Extra

Ferry Plans Steam Ahead

By Richard Brenneman
Friday October 16, 2009 - 11:28:00 AM

The ferry is coming to Berkeley. WETA—the Water Emergency Transportation Authority—gave planning commissioners a Wednesday night update on its plans to build a new ferry terminal just south of the fishing pier at the Berkeley Marina. 

But the commission had questions, and by the time the meeting ended, the regional transit agency still hadn’t won the panel’s imprimatur for the service it hopes will carry 1,716 riders a day between Berkeley and San Francisco. 

“I would like to hold this over until Oct. 28 because there seem to be some concerns’” said commission chair David Stoloff. 

WETA will also be airing its plans before the City Council Nov. 17, though the agency has said it retains the final say, and not the city. The service could go on line as early as the end of 2010. 

The transportation agency selected the marina site April 2 as the best of four alternatives, one inside the marina and two near Golden Gate Fields in Richmond. 

“It was selected as the environmentally superior site,” said Ian Austin, vice president for risk and marine services with URS, a San Francisco-based multinational engineering, design and construction conglomerate. 

The site is also served by the 51 bus, he said, offering the best commute time for likely users, who are Berkeley residents who live in the hills. But commissioner Gene Poschman noted that AC Transit is currently cutting back on bus service, including the 51 line.  

Austin said another factor favoring the marina site is that it offers the shortest travel time to the city across the bay at 25 minutes. 

Austin said the ferry would also be a stimulus for businesses on Berkeley’s upscale Fourth Street, “and will provide for improvement to the Bay Trail.” 

Plans include a covered terminal, designed by Berkeley Architects Marcy Wong and Don Logan, which would be built along the waterfront, as well as a new pier extending out from the terminal. The facility will be capable of handling two ferries at a time, he said. 

Parking would be handled by enlarging and restriping the existing lot north of Hs Lordship’s restaurant, plans that also call for removal of the berm that now separates the lot from Seawall Drive. Central Parking Co. would provide valet service for 91 cars, with the drivers’ vehicles ready for them by the time the ferry docks, he said. 

Poschman said he wondered how many people would use cars, and if the 387 parking spaces planned for ferry users would be adequate, especially given possible cutbacks in bus service. 

Austin said WETA also calculates that 6 percent of their riders will arrive on bikes, which can also be taken aboard the boats. Covered secure parking would be provided for bikes that remain behind, he told commissioner Victoria Eisen, who had voiced concern about possible bike theft.  

Most commissioners said they didn’t have problems with the project. 

“I think it’s a good idea to have emergency service,” said Teresa Clarke.  

“I think it’s a good project,” said James Samuels.  

But Stoloff said he wondered if the ferry was really needed “if the new Bay Bridge is as strong as they say it is.” 

“It’s capable of entirely changing the use of the waterfront,” said Poschman, “and I don’t think the parking thing is worked out well at all.” 

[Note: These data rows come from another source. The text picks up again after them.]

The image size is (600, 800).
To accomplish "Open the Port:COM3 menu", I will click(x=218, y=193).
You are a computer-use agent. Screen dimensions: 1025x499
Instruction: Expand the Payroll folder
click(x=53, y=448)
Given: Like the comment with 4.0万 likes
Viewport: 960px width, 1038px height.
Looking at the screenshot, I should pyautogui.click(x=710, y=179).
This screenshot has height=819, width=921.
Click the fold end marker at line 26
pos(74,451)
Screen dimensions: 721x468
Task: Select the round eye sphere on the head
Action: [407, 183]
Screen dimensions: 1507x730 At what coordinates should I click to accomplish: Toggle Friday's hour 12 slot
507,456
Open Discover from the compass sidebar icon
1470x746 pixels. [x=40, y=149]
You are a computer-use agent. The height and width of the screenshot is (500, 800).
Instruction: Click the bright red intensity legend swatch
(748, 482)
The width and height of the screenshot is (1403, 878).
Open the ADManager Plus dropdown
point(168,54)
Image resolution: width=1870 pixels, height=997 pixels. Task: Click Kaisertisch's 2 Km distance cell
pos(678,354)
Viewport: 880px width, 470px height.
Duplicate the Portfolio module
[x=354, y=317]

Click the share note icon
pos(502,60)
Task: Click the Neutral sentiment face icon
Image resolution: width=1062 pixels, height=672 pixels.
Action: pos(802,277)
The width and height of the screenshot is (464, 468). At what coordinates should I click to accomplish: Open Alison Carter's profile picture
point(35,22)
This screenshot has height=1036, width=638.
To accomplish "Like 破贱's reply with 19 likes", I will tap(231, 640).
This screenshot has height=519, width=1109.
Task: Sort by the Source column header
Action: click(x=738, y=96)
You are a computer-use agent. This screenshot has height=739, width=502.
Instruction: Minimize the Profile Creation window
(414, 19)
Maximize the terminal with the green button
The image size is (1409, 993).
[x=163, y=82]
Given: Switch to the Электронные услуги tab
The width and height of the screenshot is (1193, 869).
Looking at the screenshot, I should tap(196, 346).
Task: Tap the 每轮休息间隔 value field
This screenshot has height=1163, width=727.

“An enormous empire is being built with enormous amounts of money,” said commissioner Patti Dacey, who said that the ferry would change the use of the waterfront, and some ferries have environmental problems of their own. 

Commissioner James Novosel said he wasn’t happy with the landscaping plans and hoped a design feature such as a traffic roundabout could be added. 

 

Helios West  

UC Berkeley officials gave the commission a preview of their plans for their first major downtown project under the legal settlement with the city that ended a lawsuit challenging the university’s’ Long Range Development Plan 2020. 

UC planner Jennifer McDougall, Associate Vice Chancellor Rob Gayle and architect Bill Diefenbach of the Smith Group’s San Francisco office made the presentation. 

While most commissioners said they liked the design drawings, criticisms focused on the building’s northern face along Hearst Avenue and the design of a public open space along Berkeley way. 

The new building will house the university’s Energy Biosciences Institute, funded by a $500 million grant from BP, the former British Petroleum, to use genetically engineered microbes to transform plants into transportation fuels. 

“This is a much better place for it than up on the hill,” said commissioner Harry Pollack, referring to the original site above Strawberry Canyon at Lawrence Berkeley National Laboratory. 

That site was later rejected after a lawsuit was filed by Friends of Strawberry Canyon, a group of Berkeley environmentalists. The university insists that the suit wasn’t the reason for the change.  

While McDougall said the city’s now-stalled new Downtown Area Plan would have allowed for the plan 100 feet height all long Hearst, the plan allowed only for 120 feet at the corner of Hearst and Oxford, dropping down to 65 feet toward Shattuck. 

The new lab will occupy part of the site which now houses the abandoned state Department of Health Services building, which occupies most of the two blocks between Hearst and Berkeley Way between Oxford Street and Shattuck Avenue.